17 aprile 2025

Per fare memoria delle parole pronunciate da Gesù la vigilia della sua passione e morte, e dei gesti da lui compiuti durante la cena pasquale, la liturgia della Parola ci presenta il rito della Pasqua degli Ebrei che per noi cristiani si fa attuale nell'Eucaristia, la nostra Pasqua. Il Vangelo ci ricorda, poi, che, per essere autentica, la Pasqua, cioè l'Eucaristia, deve essere celebrata in un clima di carità e di servizio.

 
 
 

UNA MEMORIA VIVENTE



Con questa celebrazione entriamo nel Triduo Pasquale. La Messa In Coena Domini costituisce la grande interpretazione di quanto avviene nella Pasqua. Ascolteremo nei giorni del Triduo il racconto della morte, sepoltura e risurrezione di Gesù, ma il senso di quegli eventi è custodito dai gesti che Gesù compie durante l'ultima Cena, rivelandoci che egli ci ha amato «fino alla fine». «Fino al compimento», dovremmo intendere più precisamente l'espressione di san Giovanni. Quello di Gesù è un amore che si compie in noi, donandoci la capacità di amarci come lui ci ha amato.
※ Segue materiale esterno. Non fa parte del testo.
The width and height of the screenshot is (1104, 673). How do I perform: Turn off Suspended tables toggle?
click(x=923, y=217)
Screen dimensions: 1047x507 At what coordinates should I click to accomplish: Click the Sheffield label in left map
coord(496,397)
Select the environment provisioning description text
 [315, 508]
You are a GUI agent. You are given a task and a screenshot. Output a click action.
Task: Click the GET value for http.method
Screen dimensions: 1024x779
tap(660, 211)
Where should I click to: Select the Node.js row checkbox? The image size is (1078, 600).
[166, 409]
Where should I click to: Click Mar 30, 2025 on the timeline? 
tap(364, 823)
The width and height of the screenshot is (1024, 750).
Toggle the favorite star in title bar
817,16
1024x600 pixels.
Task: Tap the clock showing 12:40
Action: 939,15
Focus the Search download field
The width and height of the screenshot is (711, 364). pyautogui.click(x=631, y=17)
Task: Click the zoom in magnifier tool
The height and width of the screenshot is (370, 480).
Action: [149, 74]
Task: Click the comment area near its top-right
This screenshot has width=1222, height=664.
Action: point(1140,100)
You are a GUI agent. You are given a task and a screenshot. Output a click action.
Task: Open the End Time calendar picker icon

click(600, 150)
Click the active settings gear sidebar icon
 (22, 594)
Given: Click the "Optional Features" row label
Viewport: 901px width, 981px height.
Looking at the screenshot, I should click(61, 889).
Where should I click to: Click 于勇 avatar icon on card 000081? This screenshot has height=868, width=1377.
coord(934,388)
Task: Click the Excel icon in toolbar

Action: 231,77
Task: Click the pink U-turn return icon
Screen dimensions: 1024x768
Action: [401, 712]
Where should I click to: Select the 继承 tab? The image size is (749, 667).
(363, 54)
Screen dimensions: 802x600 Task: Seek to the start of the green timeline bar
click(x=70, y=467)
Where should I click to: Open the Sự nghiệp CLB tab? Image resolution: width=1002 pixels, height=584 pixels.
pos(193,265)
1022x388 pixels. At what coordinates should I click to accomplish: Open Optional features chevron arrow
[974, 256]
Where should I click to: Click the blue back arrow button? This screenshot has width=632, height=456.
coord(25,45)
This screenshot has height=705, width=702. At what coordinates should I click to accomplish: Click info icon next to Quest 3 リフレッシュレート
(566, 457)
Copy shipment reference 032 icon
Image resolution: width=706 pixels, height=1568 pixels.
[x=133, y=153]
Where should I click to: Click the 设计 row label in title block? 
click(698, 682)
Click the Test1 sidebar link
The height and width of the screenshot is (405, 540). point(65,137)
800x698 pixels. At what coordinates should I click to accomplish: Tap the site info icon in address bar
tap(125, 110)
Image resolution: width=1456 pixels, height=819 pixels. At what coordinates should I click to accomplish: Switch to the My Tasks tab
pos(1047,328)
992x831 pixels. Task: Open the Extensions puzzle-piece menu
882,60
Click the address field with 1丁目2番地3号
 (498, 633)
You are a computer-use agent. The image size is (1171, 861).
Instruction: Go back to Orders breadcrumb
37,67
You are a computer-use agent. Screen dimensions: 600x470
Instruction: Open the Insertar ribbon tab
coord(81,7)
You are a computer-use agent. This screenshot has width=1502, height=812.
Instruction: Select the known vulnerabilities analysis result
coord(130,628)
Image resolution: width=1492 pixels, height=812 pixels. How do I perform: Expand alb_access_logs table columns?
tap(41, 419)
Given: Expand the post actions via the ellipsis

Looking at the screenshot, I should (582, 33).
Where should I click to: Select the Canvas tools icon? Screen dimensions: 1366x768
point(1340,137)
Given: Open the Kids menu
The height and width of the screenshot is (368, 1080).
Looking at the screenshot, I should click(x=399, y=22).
Per questo motivo egli dona nel pane e nel vino il segno reale della sua vita offerta per noi, perché nutriti dal suo amore anche noi possiamo vivere e agire in quello stesso amore. E lava i piedi ai discepoli per renderli capaci di lavarsi i piedi gli uni gli altri, con un gesto che non esprime solo l'umiltà del servizio, ma anche la dedizione di una vita che sa donarsi ai fratelli. Come ricorda l'Esodo, «questo giorno sarà per voi un memoriale». Grazie alla vita di Gesù, offerta per noi nel pane e nel vino, non solo facciamo memoria della sua Pasqua, ma possiamo diventare sua memoria vivente.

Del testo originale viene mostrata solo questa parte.